Lang heb ik geloofd – momenteel weet ik niet meer wat ik geloof – dat een thuis ook een persoon kon zijn. Dat alles wat die persoon omringt overtollige bagage was en de aanwezigheid van deze persoon voldoende was om een omgeving tot een thuis te maken. Het principe “thuis” zou ook tot iets materieels gereduceerd kunnen worden zoals in een bierreclame, die ik me herinner uit mijn jeugd, waarin iemand verkondigt dat zijn thuis simpelweg bestaat uit de plek waar zijn Stella staat. De protagonisten in die reclames zijn veelal mannelijk en zo wil ook de slogan van een ander biermerk getuigen dat zweert bij de woorden “mannen weten waarom”. Ook al voel ik me vertrouwd rond bier en weet ik volgens mij ook waarom, ben ik blij dat ik beslist heb dat mijn thuis vanaf nu toch gewoon een plaatsbepaling zal zijn.
Specifieker nog de stad waarin ik ben geboren, opgegroeid en vervolgens een kwarteeuw heb geleefd. Dezelfde stad die ik de rug toegekeerd heb toen ik er nog rotsvast van overtuigd was dat een thuis toch uit niet meer hoefde te bestaan dan een individu. Nu ik deze persoon niet langer mijn thuis kan/mag noemen, roept zij noodgedwongen opnieuw mijn naam. De lokzang van haar sirenes door een terreurdreiging van allerhoogste niveau.
Thuis is het tegenwoordig moeilijk het onderscheid te maken tussen bescherming en bezetting en over dat laatste schreef een landgenoot ooit een dichtbundel met experimentele typografische kenmerken. Onlangs kreeg ik het verwijt dat ik in mijn verwijzingen minder cryptisch moet zijn wanneer het al helder is wie of wat ik bedoel. Dus bij deze, louter voor haar: de dichters naam is Paul van Ostaijen, de stad in kwestie Brussel.
Thuis is alles in en rond een vijfhoek waar uitbaters van alle slag momenteel aangemaand worden hun deuren te sluiten. Het leven niet anders kan dan trager te verstrijken, het tegen wil en dank een beetje stil gaat staan. In haar straten gaan mannen gehuld in camouflagekleuren die hun doel ondermijnen omdat ze afsteken tegen beton, reclame en alledaagsheid. Rond hun schouders dragen ze wapens die langer zijn dan kinderarmen en rijden ze in wagens met luchtafweergeschut. De vogels blijven in hun nesten omdat het daar veiliger is.
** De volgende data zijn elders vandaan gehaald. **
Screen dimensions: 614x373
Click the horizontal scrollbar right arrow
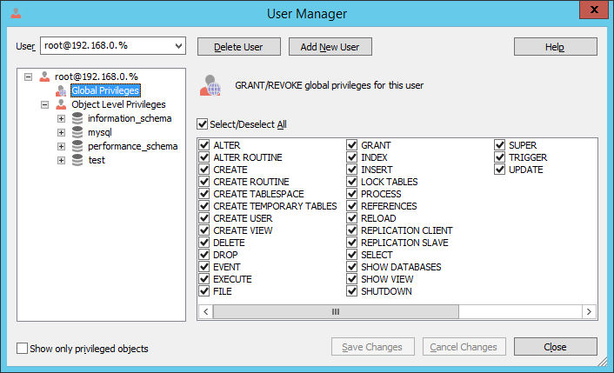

Ondertussen zit ik tweeduizend kilometer zuidelijker in een stad waar ik toevallig zap op een Belgische politicus die ondertiteld wordt in het Portugees. Ook hun nieuws bericht over haar. Het meeste kan ik niet volgen waardoor ik van zender verander en de onverschilligheid niet langer met hetzelfde schuldgevoel gepaard gaat. Zelfs in tragedie bestaat zoiets als gewenning, de pijn die onderdeel wordt van een dagdagelijkse routine.
Zo vaak is alles gemakkelijker gezegd dan gedaan.